» Source data:
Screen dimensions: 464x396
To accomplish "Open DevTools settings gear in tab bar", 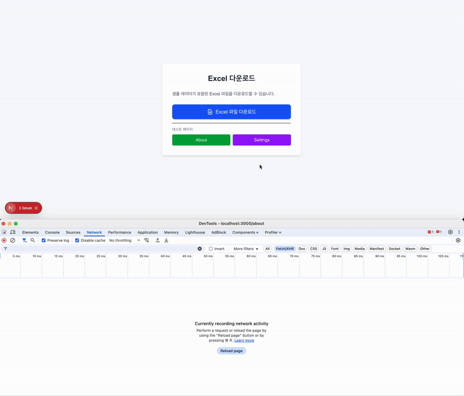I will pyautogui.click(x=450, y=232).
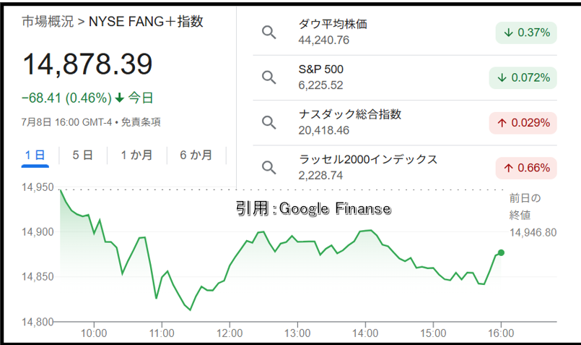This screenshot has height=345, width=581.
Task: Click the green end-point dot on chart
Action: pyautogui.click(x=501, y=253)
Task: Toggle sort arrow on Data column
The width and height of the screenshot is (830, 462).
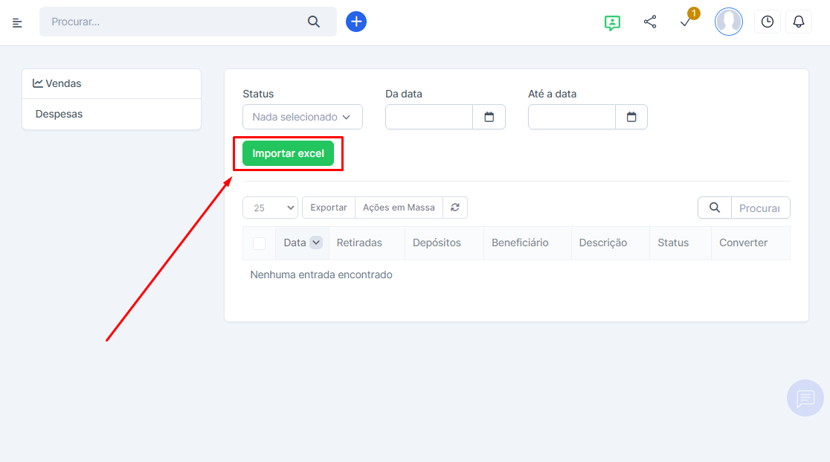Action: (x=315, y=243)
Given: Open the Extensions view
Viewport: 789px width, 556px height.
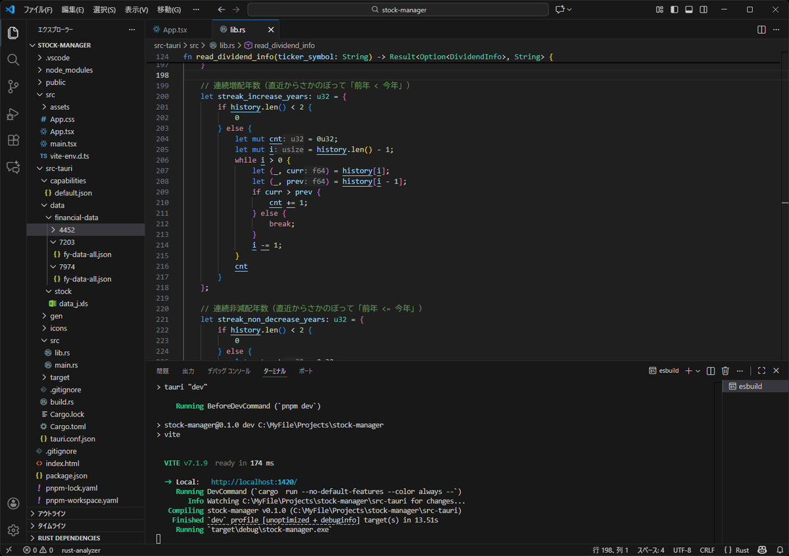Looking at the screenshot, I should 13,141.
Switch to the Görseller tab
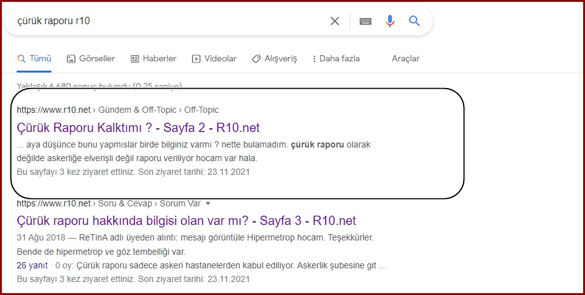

---

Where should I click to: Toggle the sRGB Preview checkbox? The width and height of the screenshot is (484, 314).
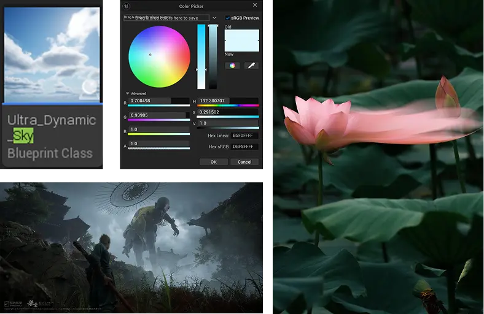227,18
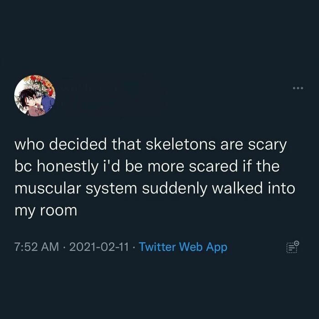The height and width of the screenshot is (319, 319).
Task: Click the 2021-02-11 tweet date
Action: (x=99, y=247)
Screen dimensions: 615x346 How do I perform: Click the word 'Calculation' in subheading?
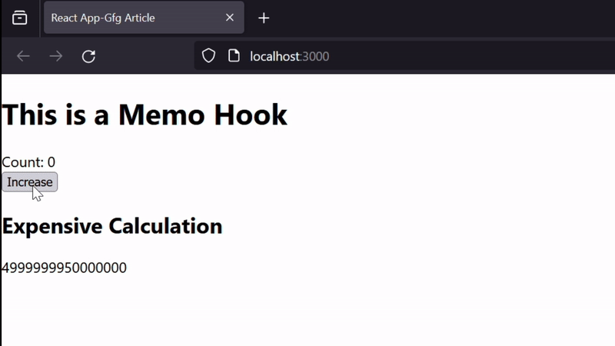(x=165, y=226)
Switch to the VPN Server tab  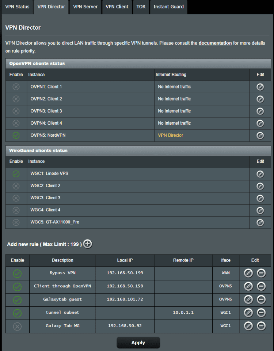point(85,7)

» Problem to work on:
Leave out the images and write out the lines above exactly, from the one with "Viewport: 789px width, 556px height." up to and including the one with "Switch to the Görseller tab".

» The completed task:
Viewport: 789px width, 556px height.
Looking at the screenshot, I should 13,141.
Switch to the Görseller tab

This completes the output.